**Aim of the exercise**
Across the records below, how many lines include the string "output"? State the number and nothing more.

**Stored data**
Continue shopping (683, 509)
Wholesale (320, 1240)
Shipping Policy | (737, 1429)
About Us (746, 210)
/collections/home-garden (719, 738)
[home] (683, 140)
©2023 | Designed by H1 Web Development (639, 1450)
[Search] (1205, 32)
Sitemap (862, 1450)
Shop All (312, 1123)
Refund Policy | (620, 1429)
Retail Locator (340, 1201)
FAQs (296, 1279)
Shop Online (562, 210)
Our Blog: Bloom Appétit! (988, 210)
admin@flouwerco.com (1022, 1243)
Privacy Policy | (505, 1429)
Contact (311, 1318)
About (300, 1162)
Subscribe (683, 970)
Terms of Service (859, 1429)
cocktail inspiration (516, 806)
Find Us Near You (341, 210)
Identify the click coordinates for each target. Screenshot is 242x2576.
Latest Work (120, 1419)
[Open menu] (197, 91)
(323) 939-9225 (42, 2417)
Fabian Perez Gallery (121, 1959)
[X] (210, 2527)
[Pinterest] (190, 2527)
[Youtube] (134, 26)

--

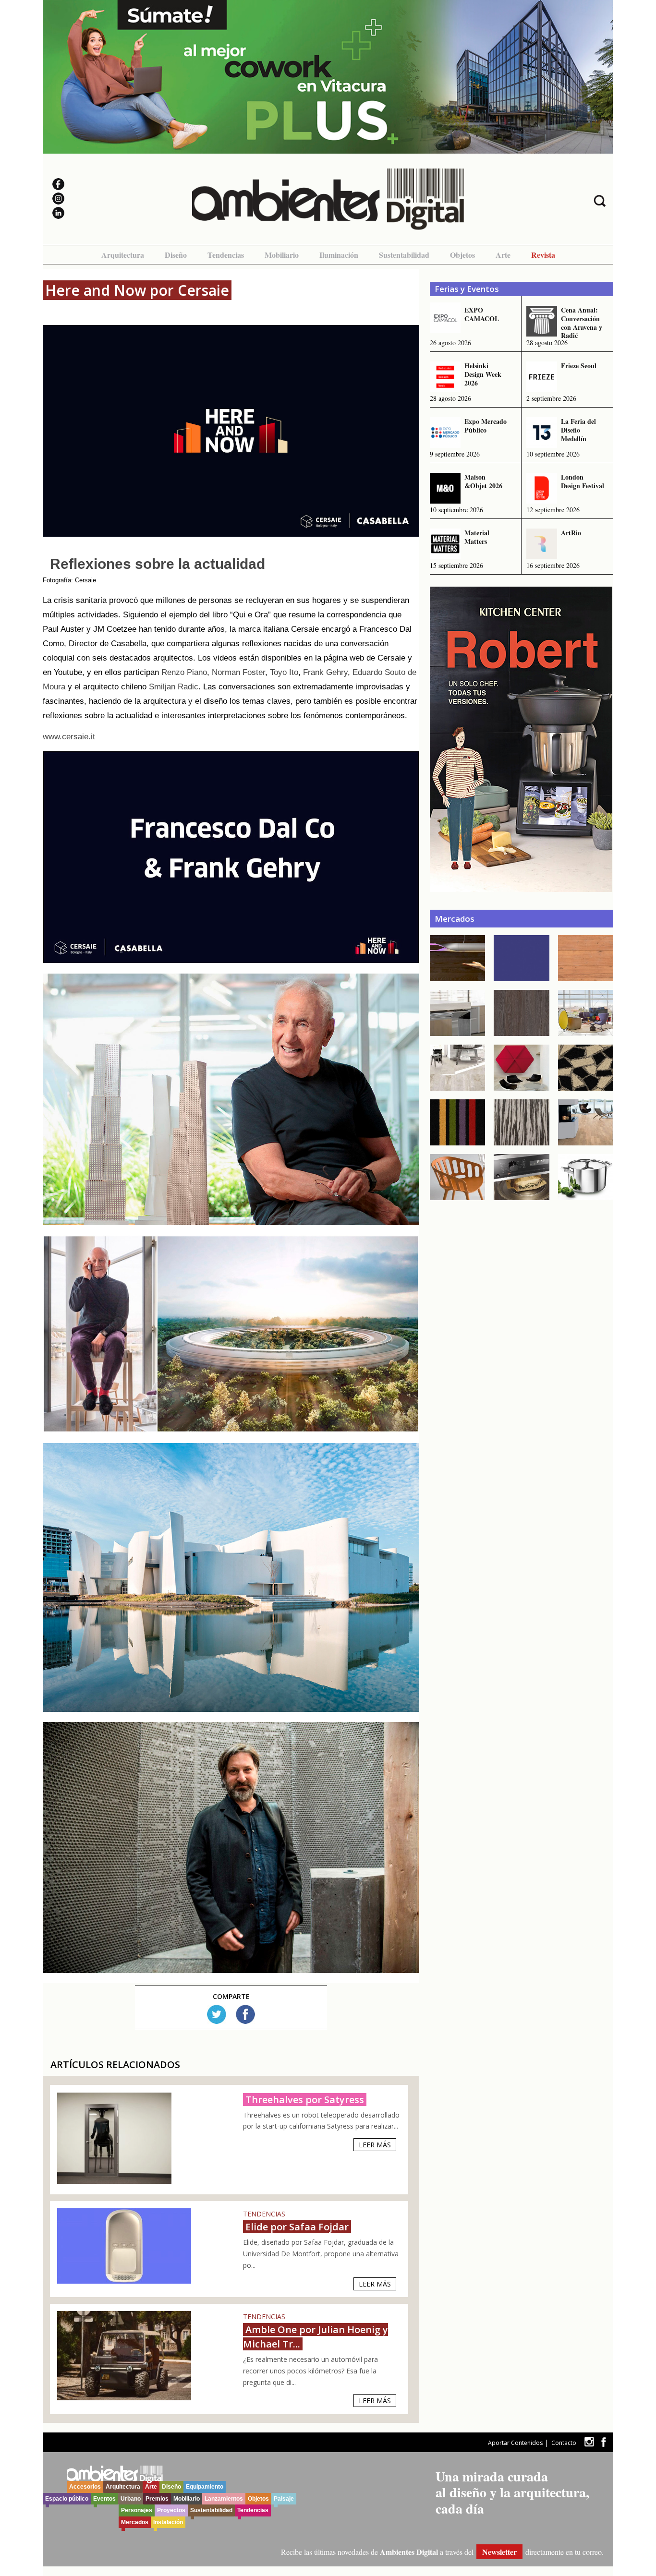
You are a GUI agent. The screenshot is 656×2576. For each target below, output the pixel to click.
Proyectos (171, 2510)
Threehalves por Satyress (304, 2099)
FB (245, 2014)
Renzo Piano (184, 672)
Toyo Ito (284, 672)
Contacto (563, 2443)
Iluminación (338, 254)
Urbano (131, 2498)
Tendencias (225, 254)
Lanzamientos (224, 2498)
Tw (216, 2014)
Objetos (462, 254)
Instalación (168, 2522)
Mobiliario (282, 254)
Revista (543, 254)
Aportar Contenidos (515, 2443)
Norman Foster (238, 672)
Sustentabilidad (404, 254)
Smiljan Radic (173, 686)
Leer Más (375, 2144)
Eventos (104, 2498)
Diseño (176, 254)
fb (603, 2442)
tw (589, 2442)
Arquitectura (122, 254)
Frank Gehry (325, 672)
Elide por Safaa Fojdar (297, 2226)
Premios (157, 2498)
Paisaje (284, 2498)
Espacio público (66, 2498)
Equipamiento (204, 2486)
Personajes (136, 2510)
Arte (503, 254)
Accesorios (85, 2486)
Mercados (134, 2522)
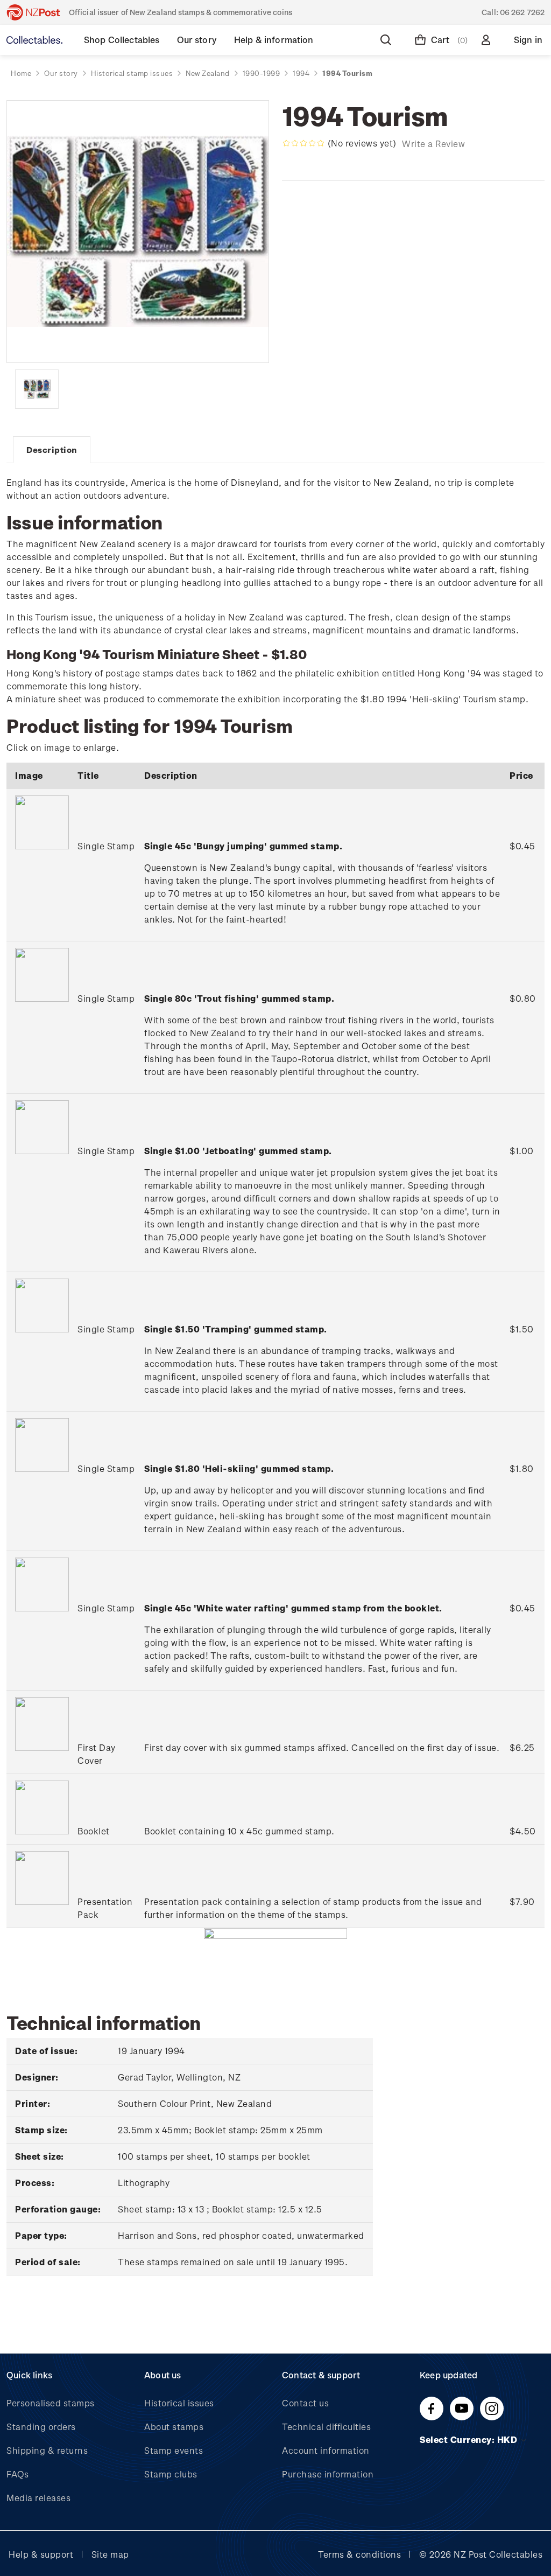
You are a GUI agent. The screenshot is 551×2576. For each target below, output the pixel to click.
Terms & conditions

**Reply to the exercise**
2